[HN Gopher] Monitoring Raspberry Pi Devices Using Telegraf, Infl...
       ___________________________________________________________________
        
       Monitoring Raspberry Pi Devices Using Telegraf, InfluxDB and
       Grafana
        
       Author : ashtavakra
       Score  : 49 points
       Date   : 2021-08-26 17:04 UTC (5 hours ago)
        
 (HTM) web link (blog.thecloudside.com)
 (TXT) w3m dump (blog.thecloudside.com)
        
       | liketochill wrote:
       | It is strange that there isn't more overlap between tech software
       | monitoring and metrics products and industrial historians and HMI
       | products. Osisoft was purchased by Aveva/Schneider for 5 billion
       | despite them already owning citect, wonderware, and probably 6
       | other historian products.
       | 
       | The industrial historians solve the same problems - collect data
       | at nodes that might have intermittent connectivity, send to a
       | centralized server/service that can handle lots of data, and
       | allow users to plot it.
       | 
       | I wonder if we'll start to see more open source monitoring on the
       | factory floor. While it will be easy for a product to work as
       | well as industrial offerings, maybe their value is in the long
       | term support (usually close to a decade) and supporter upgrade
       | paths.
        
         | camtarn wrote:
         | Yes, agreed. This is basically what we do at my work: plot
         | stuff from PLCs onto Grafana, while coping with intermittent
         | connectivity. I'd love to buy a ready-made product that could
         | do it, but there's literally nothing out there that quite comes
         | close.
         | 
         | As well as the things you identified, I suspect that there's
         | just a lot of mistrust of open source in the industrial world -
         | there's that whole thing of perceived value being directly
         | proportional to product cost, plus commercial vendors also tend
         | to at least offer training and tech support, even if they're
         | not always the most helpful.
        
         | zwayhowder wrote:
         | At my work (A university) We setup a TIG stack to monitor IT
         | systems and then one of our facilities management people saw it
         | and we got chatting. We have just setup a POC to pipe metrics
         | out of multiple proprietary building management systems into a
         | single Grafana dashboard.
         | 
         | We've also updated all our tender documents for future projects
         | to include a requirement that we can query metrics and logs
         | through an API or direct DB access.
         | 
         | A recent project I worked on identified over 500 applications
         | whose only use is to provide monitoring to a bespoke system or
         | tool. This isn't uncommon at a university as different
         | faculties and departments will buy "the best tool for XYZ"

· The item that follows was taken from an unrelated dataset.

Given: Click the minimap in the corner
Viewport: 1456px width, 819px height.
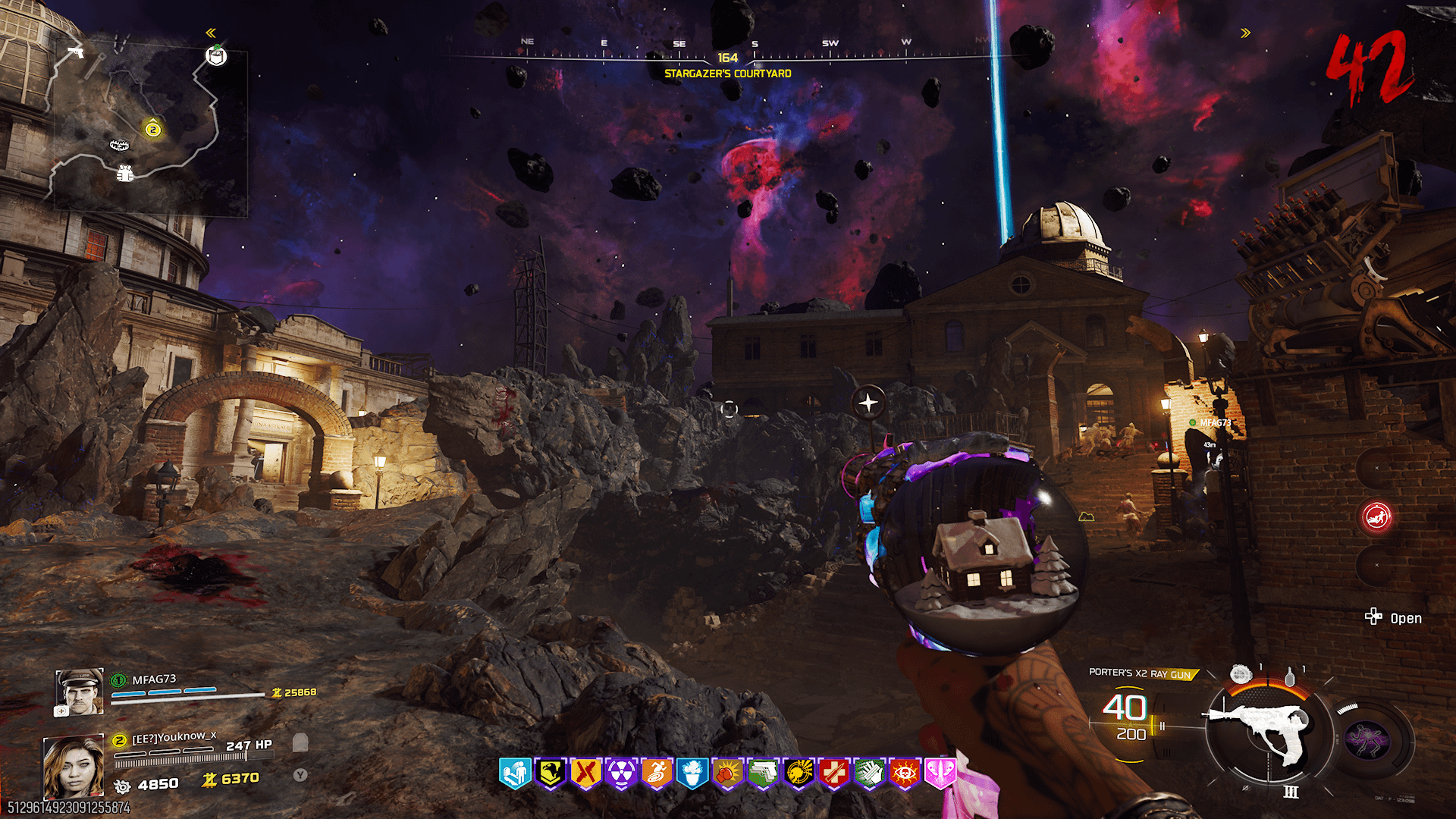Looking at the screenshot, I should point(152,125).

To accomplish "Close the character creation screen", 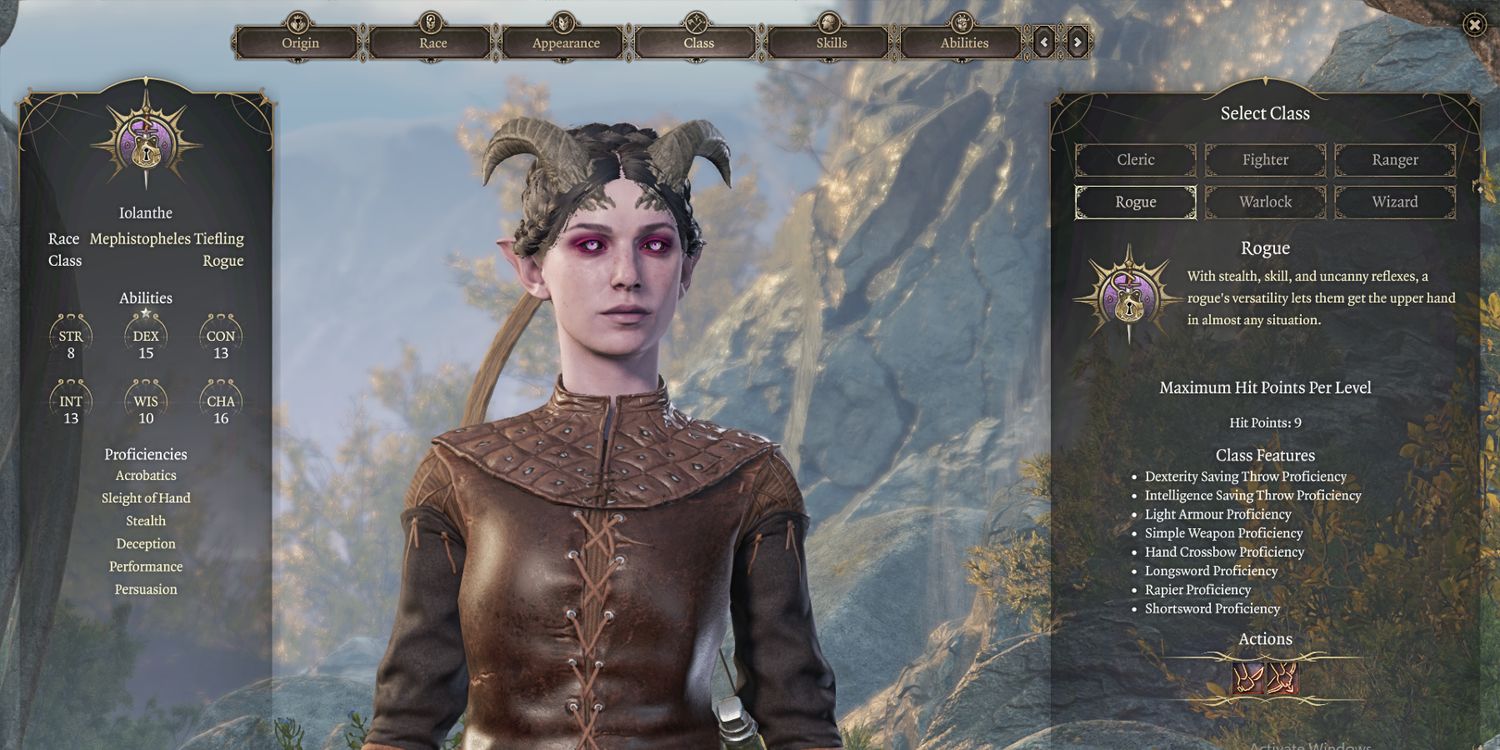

         | without ever asking IT if perhaps there is a tool that is
         | almost as good that we already have.
        
       | jakozaur wrote:
       | SaaS version of that would be use Telegraf, but send data to Sumo
       | Logic, Data Dog or other observability vendor. I would also
       | 
       | You don't need to host InfluxDb and Grafana yourself. I would
       | also consider gathering logs and traces to troubleshoot problems.
       | Straightforward with top tier observability vendors, harder to do
       | it on your own.
       | 
       | Disclaimer: I'm employee of Sumo Logic.
        
         | JorgeGT wrote:
         | Note that you can gather and display logs with this same stack,
         | Telegraf includes a plugin to consume syslog output:
         | https://github.com/influxdata/telegraf/blob/release-1.14/plu...
         | and then you can do something like this on Grafana:
         | https://grafana.com/api/dashboards/12433/images/9004/image
         | 
         | The one thing I would add to this guide is enabling HTTPS for
         | the whole stack, if you are transmitting over the public
         | internet. Fortunately, it is quite straightforward (and free)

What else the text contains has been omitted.